Records for the task:
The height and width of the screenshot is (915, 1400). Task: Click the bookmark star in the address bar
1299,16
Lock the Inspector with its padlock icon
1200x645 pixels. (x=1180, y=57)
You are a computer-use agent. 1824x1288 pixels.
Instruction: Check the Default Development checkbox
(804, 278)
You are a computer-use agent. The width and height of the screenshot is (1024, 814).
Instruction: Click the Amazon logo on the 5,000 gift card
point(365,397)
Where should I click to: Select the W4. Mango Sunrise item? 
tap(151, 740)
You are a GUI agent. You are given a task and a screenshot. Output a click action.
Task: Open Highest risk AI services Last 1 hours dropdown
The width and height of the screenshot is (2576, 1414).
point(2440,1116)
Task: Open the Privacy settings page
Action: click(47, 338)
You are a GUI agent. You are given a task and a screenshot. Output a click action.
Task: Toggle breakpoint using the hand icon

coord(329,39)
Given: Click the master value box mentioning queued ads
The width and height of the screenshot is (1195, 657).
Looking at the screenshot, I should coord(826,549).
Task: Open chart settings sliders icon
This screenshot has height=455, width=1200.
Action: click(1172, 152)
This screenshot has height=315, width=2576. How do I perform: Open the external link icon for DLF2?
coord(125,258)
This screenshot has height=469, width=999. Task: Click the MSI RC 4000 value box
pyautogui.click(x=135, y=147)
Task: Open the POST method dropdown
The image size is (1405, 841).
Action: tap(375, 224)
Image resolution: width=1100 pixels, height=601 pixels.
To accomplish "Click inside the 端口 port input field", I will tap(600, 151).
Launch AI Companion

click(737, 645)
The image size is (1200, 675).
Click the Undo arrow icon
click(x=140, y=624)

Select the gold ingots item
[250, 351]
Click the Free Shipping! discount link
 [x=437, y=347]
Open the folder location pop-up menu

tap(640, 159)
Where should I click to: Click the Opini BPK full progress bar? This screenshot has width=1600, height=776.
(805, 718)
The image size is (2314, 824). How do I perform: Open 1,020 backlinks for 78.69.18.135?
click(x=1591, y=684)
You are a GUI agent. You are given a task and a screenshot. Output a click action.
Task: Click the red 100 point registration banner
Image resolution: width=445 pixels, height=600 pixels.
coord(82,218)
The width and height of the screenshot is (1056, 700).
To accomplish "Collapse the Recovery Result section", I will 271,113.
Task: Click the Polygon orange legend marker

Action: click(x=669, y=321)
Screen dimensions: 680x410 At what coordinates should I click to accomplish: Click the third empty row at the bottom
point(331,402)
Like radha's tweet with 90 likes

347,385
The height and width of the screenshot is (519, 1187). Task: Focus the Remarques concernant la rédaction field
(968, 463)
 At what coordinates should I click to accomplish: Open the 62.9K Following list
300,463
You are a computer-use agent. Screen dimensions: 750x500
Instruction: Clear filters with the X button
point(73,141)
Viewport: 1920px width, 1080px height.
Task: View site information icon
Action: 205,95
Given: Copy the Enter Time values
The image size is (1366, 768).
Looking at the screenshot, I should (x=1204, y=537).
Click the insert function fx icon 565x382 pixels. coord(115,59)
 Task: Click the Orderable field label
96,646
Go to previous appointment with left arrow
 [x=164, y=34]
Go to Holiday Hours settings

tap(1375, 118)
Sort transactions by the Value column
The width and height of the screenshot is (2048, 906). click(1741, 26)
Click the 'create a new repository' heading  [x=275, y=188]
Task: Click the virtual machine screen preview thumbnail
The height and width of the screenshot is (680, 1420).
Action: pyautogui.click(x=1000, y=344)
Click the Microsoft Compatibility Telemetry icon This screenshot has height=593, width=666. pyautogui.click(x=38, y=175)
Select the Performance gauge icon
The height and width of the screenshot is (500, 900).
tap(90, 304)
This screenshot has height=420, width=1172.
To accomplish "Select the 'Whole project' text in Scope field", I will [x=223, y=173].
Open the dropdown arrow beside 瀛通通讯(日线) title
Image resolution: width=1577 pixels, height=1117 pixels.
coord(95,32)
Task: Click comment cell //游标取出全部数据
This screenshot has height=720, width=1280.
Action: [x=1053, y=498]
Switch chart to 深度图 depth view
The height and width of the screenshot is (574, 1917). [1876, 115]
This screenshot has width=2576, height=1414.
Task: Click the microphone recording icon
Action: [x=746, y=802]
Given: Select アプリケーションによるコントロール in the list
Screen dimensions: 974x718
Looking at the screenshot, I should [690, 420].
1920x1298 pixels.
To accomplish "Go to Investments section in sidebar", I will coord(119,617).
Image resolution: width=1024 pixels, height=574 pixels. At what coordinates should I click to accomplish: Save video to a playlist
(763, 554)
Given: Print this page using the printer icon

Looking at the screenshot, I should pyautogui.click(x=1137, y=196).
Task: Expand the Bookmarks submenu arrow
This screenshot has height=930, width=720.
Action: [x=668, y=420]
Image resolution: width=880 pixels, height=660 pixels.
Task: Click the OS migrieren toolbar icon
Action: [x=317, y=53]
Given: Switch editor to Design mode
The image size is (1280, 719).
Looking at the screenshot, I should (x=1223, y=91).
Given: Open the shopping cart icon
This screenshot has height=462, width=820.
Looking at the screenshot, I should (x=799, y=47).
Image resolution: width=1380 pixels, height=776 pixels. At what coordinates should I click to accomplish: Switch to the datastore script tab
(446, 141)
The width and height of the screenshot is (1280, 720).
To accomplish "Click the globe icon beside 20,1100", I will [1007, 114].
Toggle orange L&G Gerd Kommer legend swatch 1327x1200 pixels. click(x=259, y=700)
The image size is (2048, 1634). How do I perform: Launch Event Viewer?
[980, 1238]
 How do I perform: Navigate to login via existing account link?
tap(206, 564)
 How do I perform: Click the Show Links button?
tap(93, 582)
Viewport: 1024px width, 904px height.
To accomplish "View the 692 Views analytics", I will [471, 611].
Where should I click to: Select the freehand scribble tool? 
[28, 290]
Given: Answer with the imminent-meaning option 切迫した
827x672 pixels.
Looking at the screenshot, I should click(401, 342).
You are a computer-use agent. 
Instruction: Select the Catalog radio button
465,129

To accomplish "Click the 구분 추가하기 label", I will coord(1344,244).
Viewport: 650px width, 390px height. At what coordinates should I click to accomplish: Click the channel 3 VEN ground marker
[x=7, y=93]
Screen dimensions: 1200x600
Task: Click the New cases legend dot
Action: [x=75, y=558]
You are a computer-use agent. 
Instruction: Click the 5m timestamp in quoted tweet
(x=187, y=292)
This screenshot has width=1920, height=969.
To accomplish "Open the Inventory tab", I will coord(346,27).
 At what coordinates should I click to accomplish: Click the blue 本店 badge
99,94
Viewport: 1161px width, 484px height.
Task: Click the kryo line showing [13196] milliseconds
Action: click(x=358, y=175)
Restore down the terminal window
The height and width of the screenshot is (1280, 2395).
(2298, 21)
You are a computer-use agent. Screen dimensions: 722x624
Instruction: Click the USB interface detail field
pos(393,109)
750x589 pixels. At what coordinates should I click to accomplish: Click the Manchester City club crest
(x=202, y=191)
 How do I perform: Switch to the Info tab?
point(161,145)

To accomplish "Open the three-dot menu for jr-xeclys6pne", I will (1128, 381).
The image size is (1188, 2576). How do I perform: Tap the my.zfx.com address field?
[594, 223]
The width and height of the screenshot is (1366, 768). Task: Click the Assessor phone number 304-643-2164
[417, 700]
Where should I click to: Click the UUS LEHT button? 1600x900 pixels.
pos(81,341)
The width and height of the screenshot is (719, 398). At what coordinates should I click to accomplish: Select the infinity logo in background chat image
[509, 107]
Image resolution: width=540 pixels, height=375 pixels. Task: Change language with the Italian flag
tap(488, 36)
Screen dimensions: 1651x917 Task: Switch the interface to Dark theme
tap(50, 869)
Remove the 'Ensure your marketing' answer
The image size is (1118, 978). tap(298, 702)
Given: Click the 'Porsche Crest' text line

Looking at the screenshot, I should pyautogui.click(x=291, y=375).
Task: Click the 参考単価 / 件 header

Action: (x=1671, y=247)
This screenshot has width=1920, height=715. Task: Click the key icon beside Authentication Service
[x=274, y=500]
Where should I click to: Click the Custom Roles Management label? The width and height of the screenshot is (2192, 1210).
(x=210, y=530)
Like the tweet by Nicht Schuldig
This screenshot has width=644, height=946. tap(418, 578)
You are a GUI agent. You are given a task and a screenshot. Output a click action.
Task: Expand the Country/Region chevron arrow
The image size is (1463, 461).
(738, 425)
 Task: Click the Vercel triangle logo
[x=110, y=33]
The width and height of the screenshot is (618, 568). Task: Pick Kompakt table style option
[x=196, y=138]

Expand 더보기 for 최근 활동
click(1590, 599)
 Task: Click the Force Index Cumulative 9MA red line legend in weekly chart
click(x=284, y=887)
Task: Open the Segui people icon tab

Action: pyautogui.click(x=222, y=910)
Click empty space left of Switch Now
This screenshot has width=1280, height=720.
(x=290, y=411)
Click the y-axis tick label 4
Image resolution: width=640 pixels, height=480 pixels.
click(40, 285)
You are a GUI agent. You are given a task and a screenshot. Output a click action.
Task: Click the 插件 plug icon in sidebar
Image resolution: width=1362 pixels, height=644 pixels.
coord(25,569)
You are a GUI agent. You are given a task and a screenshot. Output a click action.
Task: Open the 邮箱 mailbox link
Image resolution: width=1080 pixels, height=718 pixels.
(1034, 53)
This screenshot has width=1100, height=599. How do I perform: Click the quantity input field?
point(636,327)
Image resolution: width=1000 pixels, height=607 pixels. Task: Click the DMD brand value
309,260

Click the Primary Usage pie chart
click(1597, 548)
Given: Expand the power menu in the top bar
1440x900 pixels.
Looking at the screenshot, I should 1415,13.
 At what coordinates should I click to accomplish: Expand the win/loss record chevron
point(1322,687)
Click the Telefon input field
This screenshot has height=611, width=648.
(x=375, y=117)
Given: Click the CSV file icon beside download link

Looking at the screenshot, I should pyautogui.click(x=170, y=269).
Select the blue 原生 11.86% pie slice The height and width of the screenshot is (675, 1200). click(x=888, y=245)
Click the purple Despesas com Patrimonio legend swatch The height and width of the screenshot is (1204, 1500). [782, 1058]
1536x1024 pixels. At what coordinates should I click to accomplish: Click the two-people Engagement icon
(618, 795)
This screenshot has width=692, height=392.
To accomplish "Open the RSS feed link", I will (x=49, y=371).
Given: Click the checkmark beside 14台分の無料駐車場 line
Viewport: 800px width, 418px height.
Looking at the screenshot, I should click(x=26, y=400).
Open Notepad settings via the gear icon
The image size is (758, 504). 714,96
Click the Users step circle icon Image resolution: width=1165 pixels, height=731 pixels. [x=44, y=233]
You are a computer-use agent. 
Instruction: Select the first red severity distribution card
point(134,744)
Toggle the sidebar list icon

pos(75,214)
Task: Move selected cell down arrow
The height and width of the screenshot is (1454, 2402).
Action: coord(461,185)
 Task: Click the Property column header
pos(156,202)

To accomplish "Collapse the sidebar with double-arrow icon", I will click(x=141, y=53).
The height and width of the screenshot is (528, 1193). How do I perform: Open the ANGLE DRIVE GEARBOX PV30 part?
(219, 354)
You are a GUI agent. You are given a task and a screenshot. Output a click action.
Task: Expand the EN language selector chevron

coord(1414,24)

Problem description: Can you copy the records above, from the line containing "Viewport: 650px width, 390px" through the line containing "(x=187, y=292)", inclusive, with every character kept identical?

Solution for this exercise:
Viewport: 650px width, 390px height. At what coordinates should I click to accomplish: Click the channel 3 VEN ground marker
[x=7, y=93]
Screen dimensions: 1200x600
Task: Click the New cases legend dot
Action: [x=75, y=558]
You are a computer-use agent. 
Instruction: Click the 5m timestamp in quoted tweet
(x=187, y=292)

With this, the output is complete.